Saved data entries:
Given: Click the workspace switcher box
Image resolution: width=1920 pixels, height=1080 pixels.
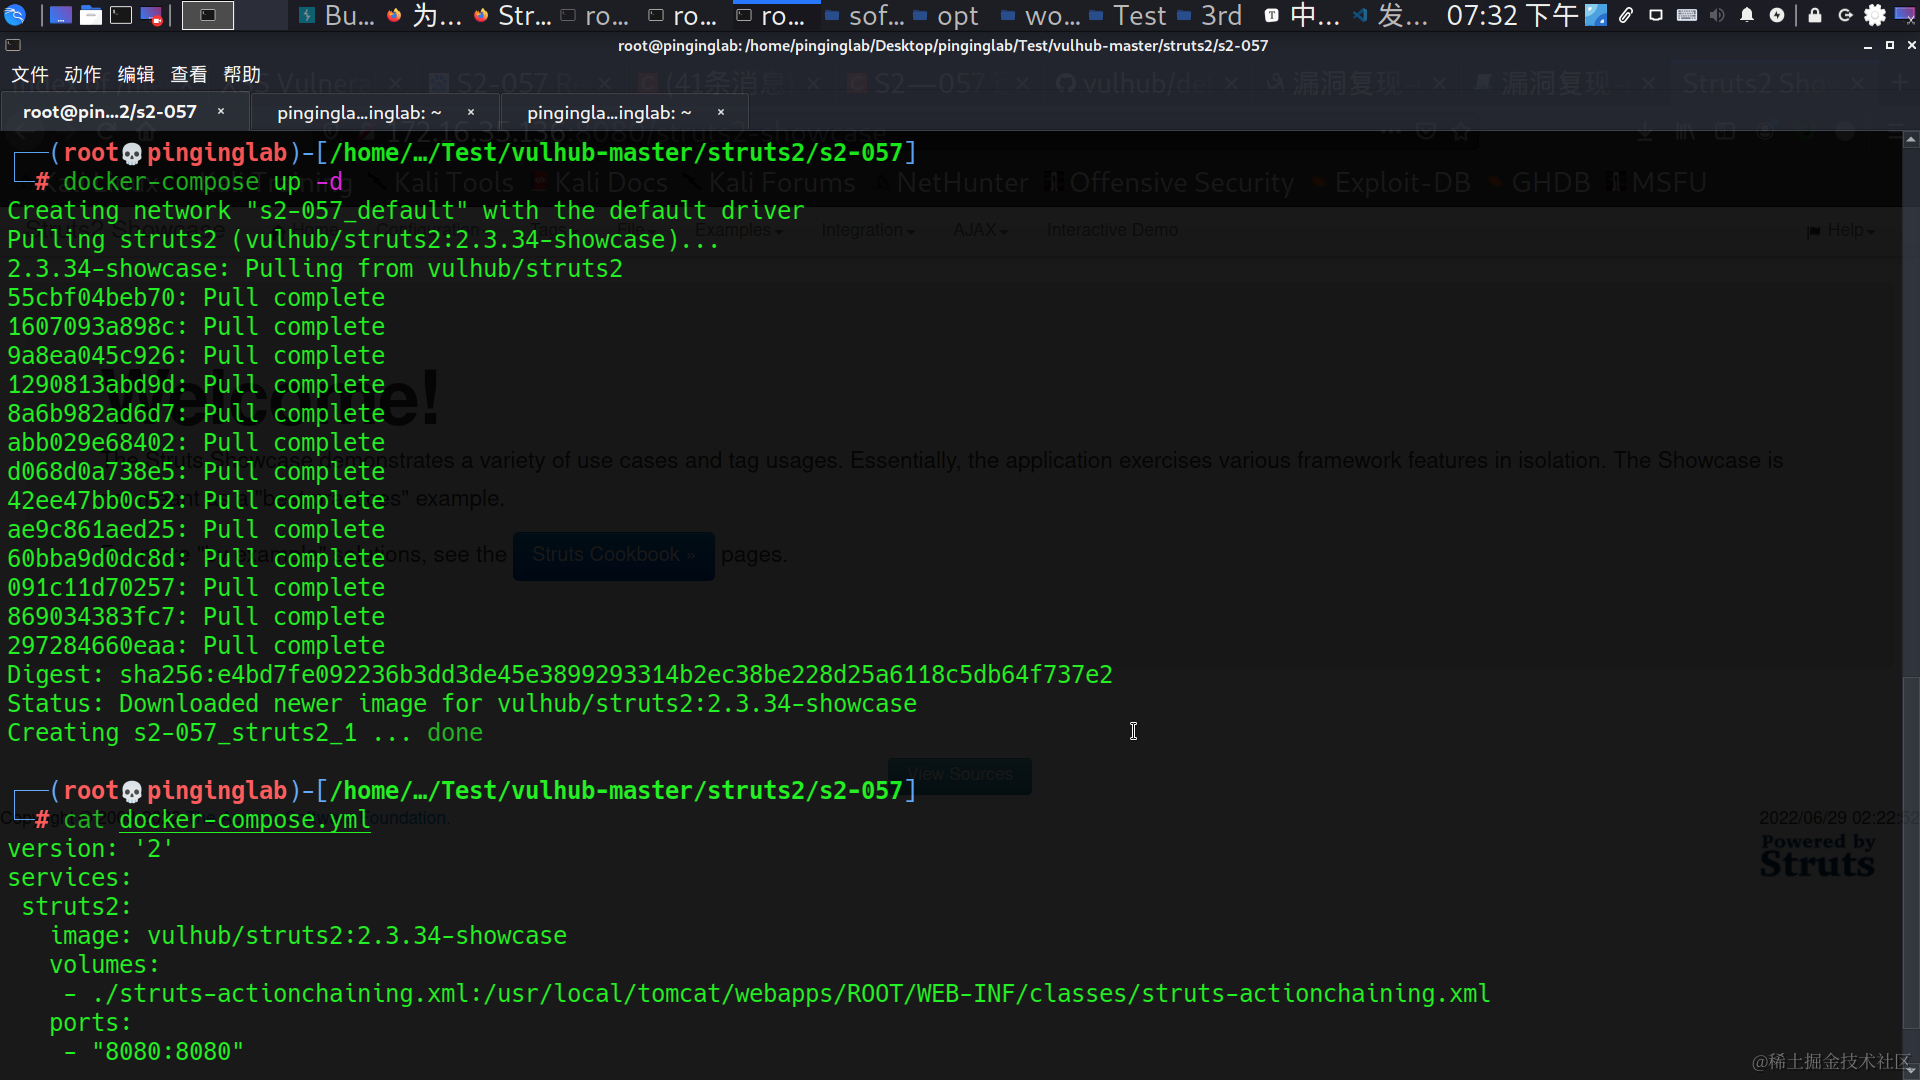Looking at the screenshot, I should [208, 15].
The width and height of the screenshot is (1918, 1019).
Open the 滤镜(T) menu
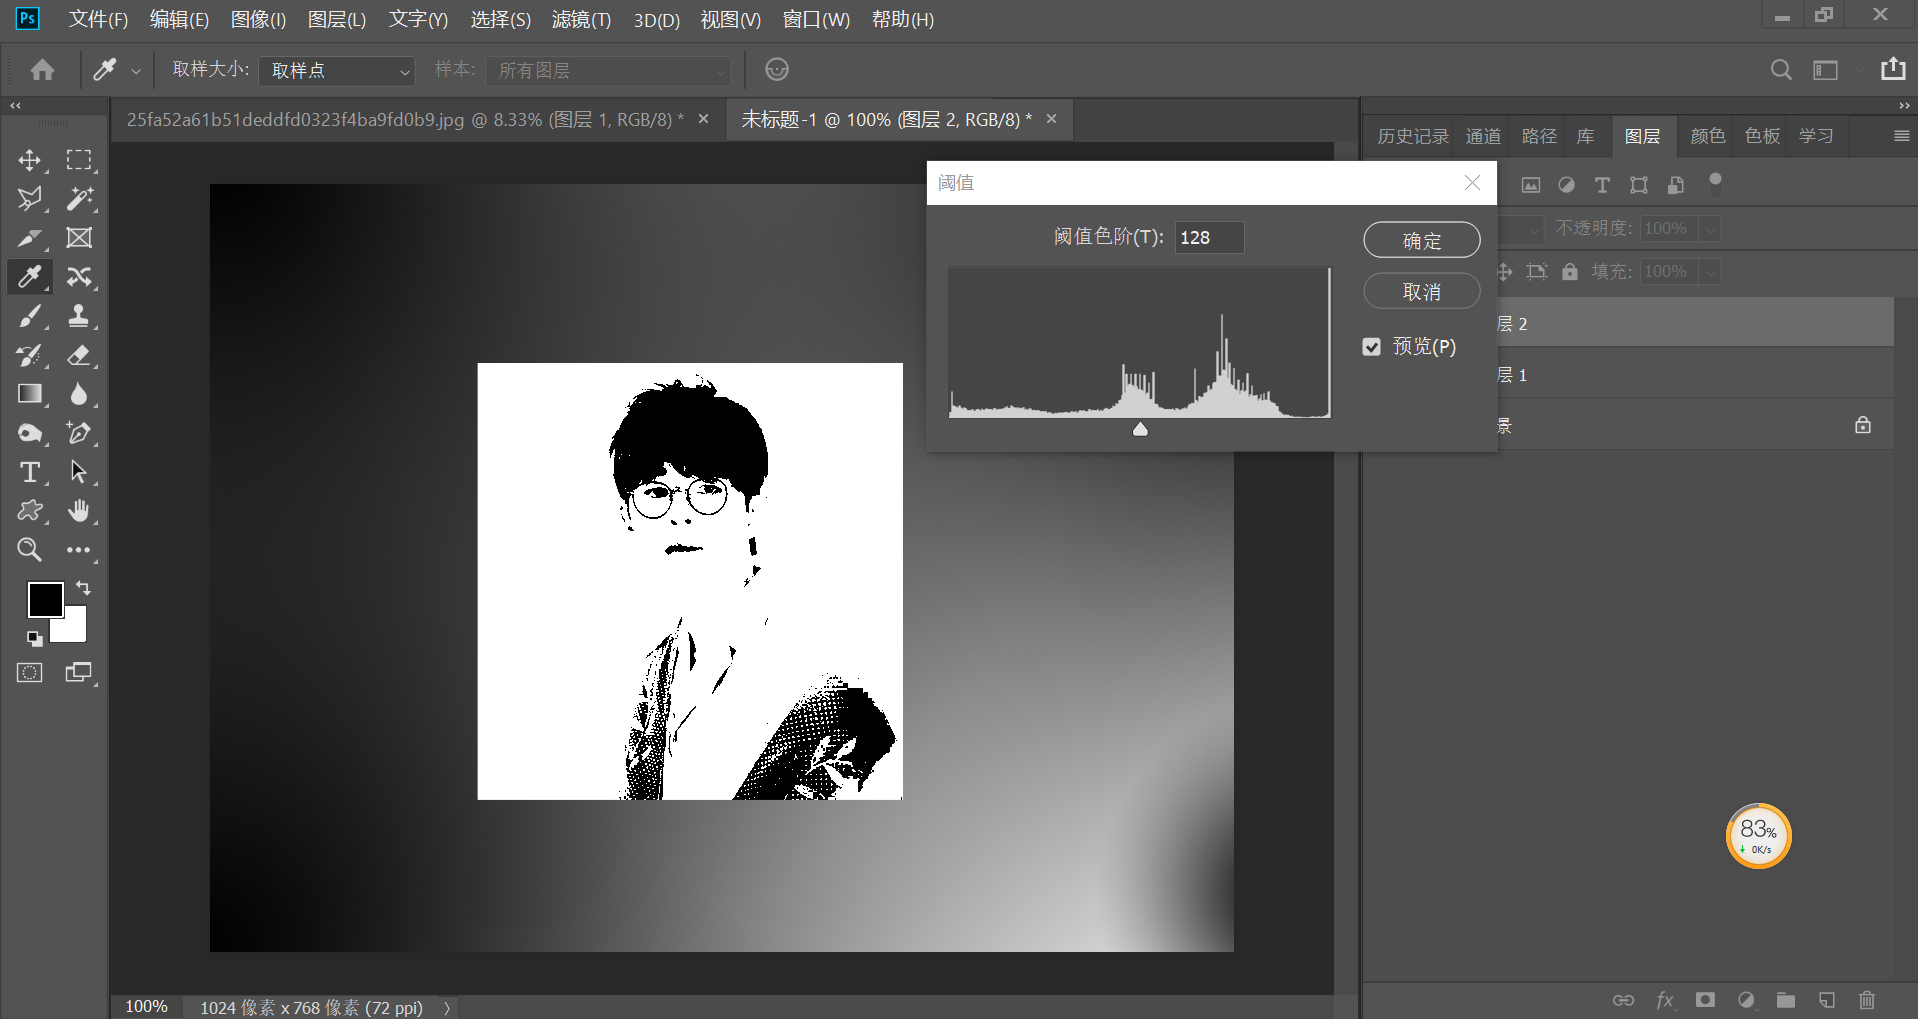581,19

◆ **The problem**: The answer must reproduce every line of the records above exactly, with all pictures left out.

◆ **Answer section**:
Given: Click the workspace switcher box
Image resolution: width=1920 pixels, height=1080 pixels.
Looking at the screenshot, I should [208, 15].
The width and height of the screenshot is (1918, 1019).
Open the 滤镜(T) menu
581,19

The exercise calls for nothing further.